_YOUR GOAL_
Give back all of the data, word for word.

_MATERIALS PROVIDED_
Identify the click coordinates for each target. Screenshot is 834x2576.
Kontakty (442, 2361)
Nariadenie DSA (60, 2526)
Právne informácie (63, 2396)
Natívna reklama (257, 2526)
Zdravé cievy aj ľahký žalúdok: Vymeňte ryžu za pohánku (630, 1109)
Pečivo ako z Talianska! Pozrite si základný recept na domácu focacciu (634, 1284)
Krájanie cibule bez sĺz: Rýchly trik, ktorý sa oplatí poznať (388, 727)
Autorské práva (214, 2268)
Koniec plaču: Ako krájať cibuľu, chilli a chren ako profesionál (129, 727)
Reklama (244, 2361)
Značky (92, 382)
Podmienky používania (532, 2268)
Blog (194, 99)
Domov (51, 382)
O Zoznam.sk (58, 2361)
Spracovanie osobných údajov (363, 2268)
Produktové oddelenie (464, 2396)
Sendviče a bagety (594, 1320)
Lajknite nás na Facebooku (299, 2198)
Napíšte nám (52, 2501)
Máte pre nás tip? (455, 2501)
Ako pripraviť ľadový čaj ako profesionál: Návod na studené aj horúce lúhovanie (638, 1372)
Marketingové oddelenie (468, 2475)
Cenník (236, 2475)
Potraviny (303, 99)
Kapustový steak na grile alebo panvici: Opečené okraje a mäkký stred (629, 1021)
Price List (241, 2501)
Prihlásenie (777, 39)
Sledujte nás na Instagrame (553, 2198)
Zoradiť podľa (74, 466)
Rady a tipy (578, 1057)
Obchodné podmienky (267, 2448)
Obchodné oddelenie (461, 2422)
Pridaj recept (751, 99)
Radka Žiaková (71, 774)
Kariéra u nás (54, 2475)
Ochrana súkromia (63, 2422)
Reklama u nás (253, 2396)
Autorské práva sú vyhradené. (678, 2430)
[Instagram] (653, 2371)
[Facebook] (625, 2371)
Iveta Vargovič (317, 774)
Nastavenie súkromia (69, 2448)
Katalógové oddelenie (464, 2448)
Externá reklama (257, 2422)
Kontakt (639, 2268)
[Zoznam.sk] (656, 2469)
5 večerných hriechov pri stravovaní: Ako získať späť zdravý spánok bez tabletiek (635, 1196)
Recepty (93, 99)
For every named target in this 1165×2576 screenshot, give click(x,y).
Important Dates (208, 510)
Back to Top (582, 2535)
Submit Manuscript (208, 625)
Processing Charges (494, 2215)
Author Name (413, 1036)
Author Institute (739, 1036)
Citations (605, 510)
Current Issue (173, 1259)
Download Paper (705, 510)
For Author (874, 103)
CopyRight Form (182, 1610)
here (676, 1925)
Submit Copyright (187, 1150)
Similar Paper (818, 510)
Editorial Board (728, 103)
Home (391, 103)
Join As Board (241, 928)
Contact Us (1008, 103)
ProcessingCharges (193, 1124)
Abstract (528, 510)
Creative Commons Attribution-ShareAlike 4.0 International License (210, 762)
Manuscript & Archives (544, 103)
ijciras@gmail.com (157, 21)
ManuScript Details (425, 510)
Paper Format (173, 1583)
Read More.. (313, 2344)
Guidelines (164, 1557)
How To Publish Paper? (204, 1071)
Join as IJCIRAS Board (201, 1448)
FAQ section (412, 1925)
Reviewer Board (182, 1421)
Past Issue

_WRITTEN SOLUTION_
Identify the click coordinates for each target. Screenshot is 834x2576.
Kontakty (442, 2361)
Nariadenie DSA (60, 2526)
Právne informácie (63, 2396)
Natívna reklama (257, 2526)
Zdravé cievy aj ľahký žalúdok: Vymeňte ryžu za pohánku (630, 1109)
Pečivo ako z Talianska! Pozrite si základný recept na domácu focacciu (634, 1284)
Krájanie cibule bez sĺz: Rýchly trik, ktorý sa oplatí poznať (388, 727)
Autorské práva (214, 2268)
Koniec plaču: Ako krájať cibuľu, chilli a chren ako profesionál (129, 727)
Reklama (244, 2361)
Značky (92, 382)
Podmienky používania (532, 2268)
Blog (194, 99)
Domov (51, 382)
O Zoznam.sk (58, 2361)
Spracovanie osobných údajov (363, 2268)
Produktové oddelenie (464, 2396)
Sendviče a bagety (594, 1320)
Lajknite nás na Facebooku (299, 2198)
Napíšte nám (52, 2501)
Máte pre nás tip? (455, 2501)
Ako pripraviť ľadový čaj ako profesionál: Návod na studené aj horúce lúhovanie (638, 1372)
Marketingové oddelenie (468, 2475)
Cenník (236, 2475)
Potraviny (303, 99)
Kapustový steak na grile alebo panvici: Opečené okraje a mäkký stred (629, 1021)
Price List (241, 2501)
Prihlásenie (777, 39)
Sledujte nás na Instagrame (553, 2198)
Zoradiť podľa (74, 466)
Rady a tipy (578, 1057)
Obchodné podmienky (267, 2448)
Obchodné oddelenie (461, 2422)
Pridaj recept (751, 99)
Radka Žiaková (71, 774)
Kariéra u nás (54, 2475)
Ochrana súkromia (63, 2422)
Reklama u nás (253, 2396)
Autorské práva sú vyhradené. (678, 2430)
[Instagram] (653, 2371)
[Facebook] (625, 2371)
Iveta Vargovič (317, 774)
Nastavenie súkromia (69, 2448)
Katalógové oddelenie (464, 2448)
Externá reklama (257, 2422)
Kontakt (639, 2268)
[Zoznam.sk] (656, 2469)
5 večerných hriechov pri stravovaní: Ako získať späť zdravý spánok bez tabletiek (635, 1196)
Recepty (93, 99)
For every named target in this 1165×2576 screenshot, give click(x,y).
Important Dates (208, 510)
Back to Top (582, 2535)
Submit Manuscript (208, 625)
Processing Charges (494, 2215)
Author Name (413, 1036)
Author Institute (739, 1036)
Citations (605, 510)
Current Issue (173, 1259)
Download Paper (705, 510)
For Author (874, 103)
CopyRight Form (182, 1610)
here (676, 1925)
Submit Copyright (187, 1150)
Similar Paper (818, 510)
Editorial Board (728, 103)
Home (391, 103)
Join As Board (241, 928)
Contact Us (1008, 103)
ProcessingCharges (193, 1124)
Abstract (528, 510)
Creative Commons Attribution-ShareAlike 4.0 International License (210, 762)
Manuscript & Archives (544, 103)
ijciras@gmail.com (157, 21)
ManuScript Details (425, 510)
Paper Format (173, 1583)
Read More.. (313, 2344)
Guidelines (164, 1557)
How To Publish Paper? (204, 1071)
Join as IJCIRAS Board (201, 1448)
FAQ section (412, 1925)
Reviewer Board (182, 1421)
Past Issue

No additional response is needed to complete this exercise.